(Reading passage Opens)

A major consequence of HIV infection is the development of cognitive deficits due to the effects of infection on the CNS. These deficits, usually referred to as HAND (HIV Associated Neurocognitive Disorders), are commonly classified in three categories, according to their severity: asymptomatic, mild and dementia. Although highly active anti retroviral therapy (HAART) has significantly improved patient quality of life as well as life expectancy, HIV-associated cognitive deficits, which are present in up to 40% of HIV infected patients (Cysique, Maruff, & Brew, 2004), remain a challenging issue. The study of these cognitive deficits is important not only for themselves, but also because they may have a negative impact on the patient’s adherence to treatment (McArthur, 2004).
Regarding HAND, several etiological factors have been identified, particularly, neurotoxic factors produced by infected macrophages, expression of pro-inflammatory cytokines (Merrill, 1992) and the production of the HIV-1 Nef protein by infected astrocytes (Chompre et al., 2012), and others.

(Reading passage Closes)
(Data under study Opens)

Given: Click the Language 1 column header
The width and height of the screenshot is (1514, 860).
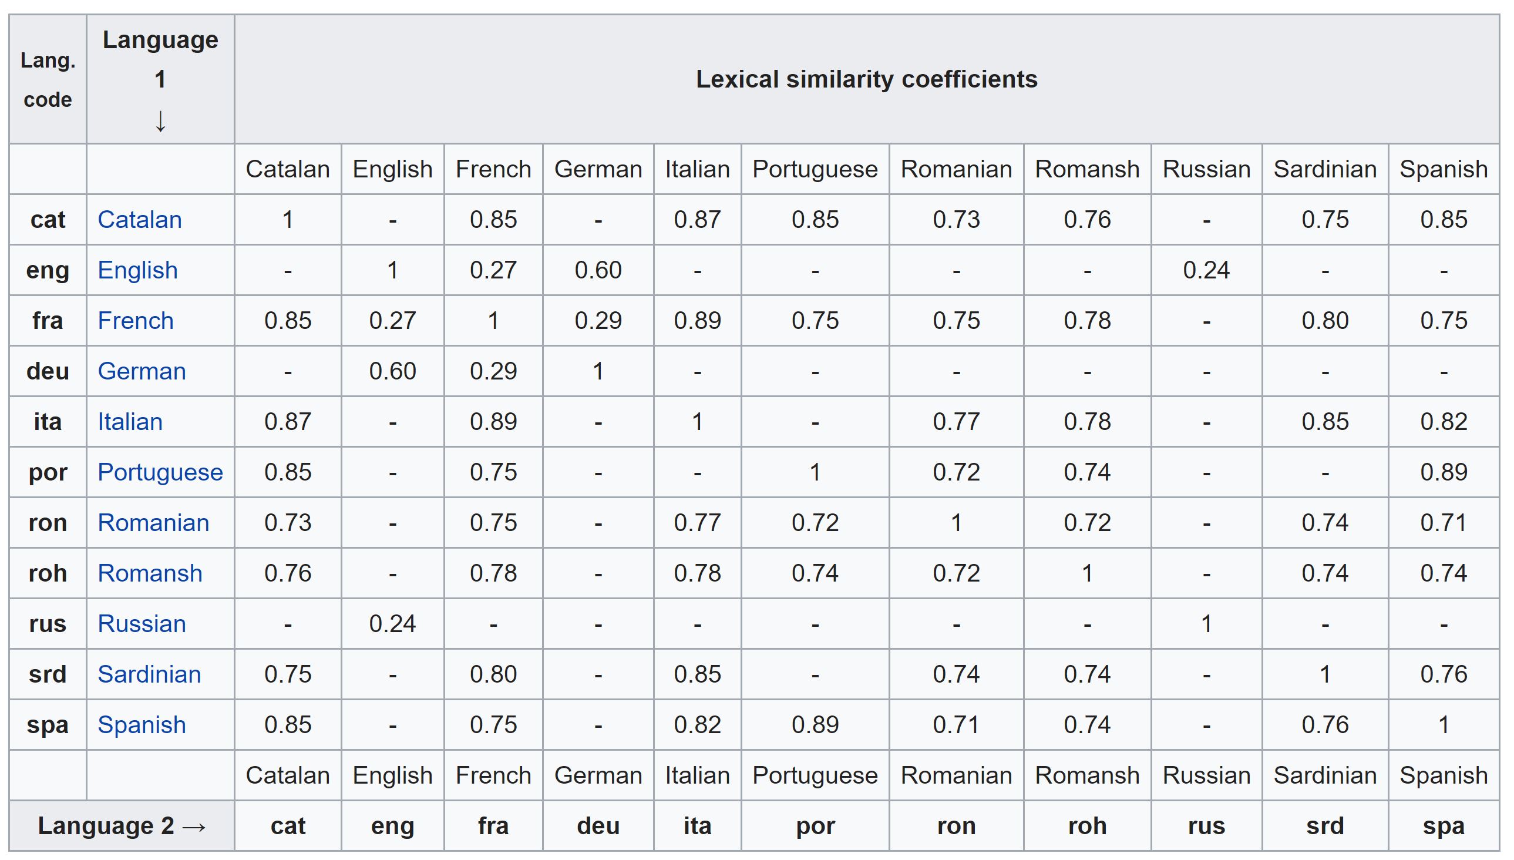Looking at the screenshot, I should [x=160, y=79].
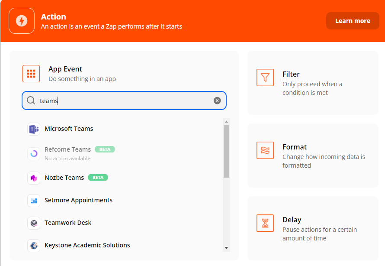Image resolution: width=385 pixels, height=266 pixels.
Task: Click the Keystone Academic Solutions icon
Action: pyautogui.click(x=34, y=245)

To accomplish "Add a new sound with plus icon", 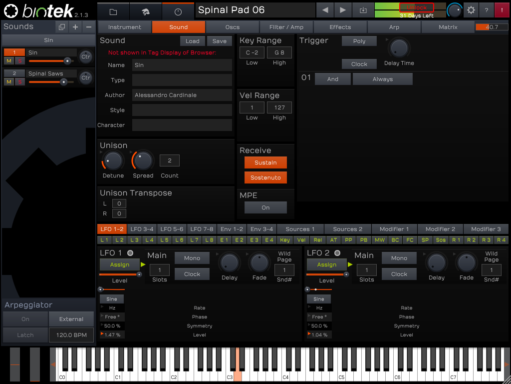I will coord(75,27).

(Data under study Closes)

Problem 1: Do the following statements agree with the passage on HIV-associated cognitive deficits? Answer yes or no for each and quote the deciding words of the text. (a) HAND is grouped into three categories based on severity. (b) HAART has resolved HIV-associated cognitive deficits. (c) The HIV-1 Nef protein is produced by infected macrophages.
Problem 2: Write out the passage on HIV-associated cognitive deficits word for word, from "A major consequence" to "treatment (McArthur, 2004).".

Task response 1:
(a) Yes: "commonly classified in three categories, according to their severity"
(b) No: "HIV-associated cognitive deficits, which are present in up to 40% of HIV infected patients (Cysique, Maruff, & Brew, 2004), remain a challenging issue"
(c) No: "the production of the HIV-1 Nef protein by infected astrocytes"

Task response 2:
A major consequence of HIV infection is the development of cognitive deficits due to the effects of infection on the CNS. These deficits, usually referred to as HAND (HIV Associated Neurocognitive Disorders), are commonly classified in three categories, according to their severity: asymptomatic, mild and dementia. Although highly active anti retroviral therapy (HAART) has significantly improved patient quality of life as well as life expectancy, HIV-associated cognitive deficits, which are present in up to 40% of HIV infected patients (Cysique, Maruff, & Brew, 2004), remain a challenging issue. The study of these cognitive deficits is important not only for themselves, but also because they may have a negative impact on the patient’s adherence to treatment (McArthur, 2004).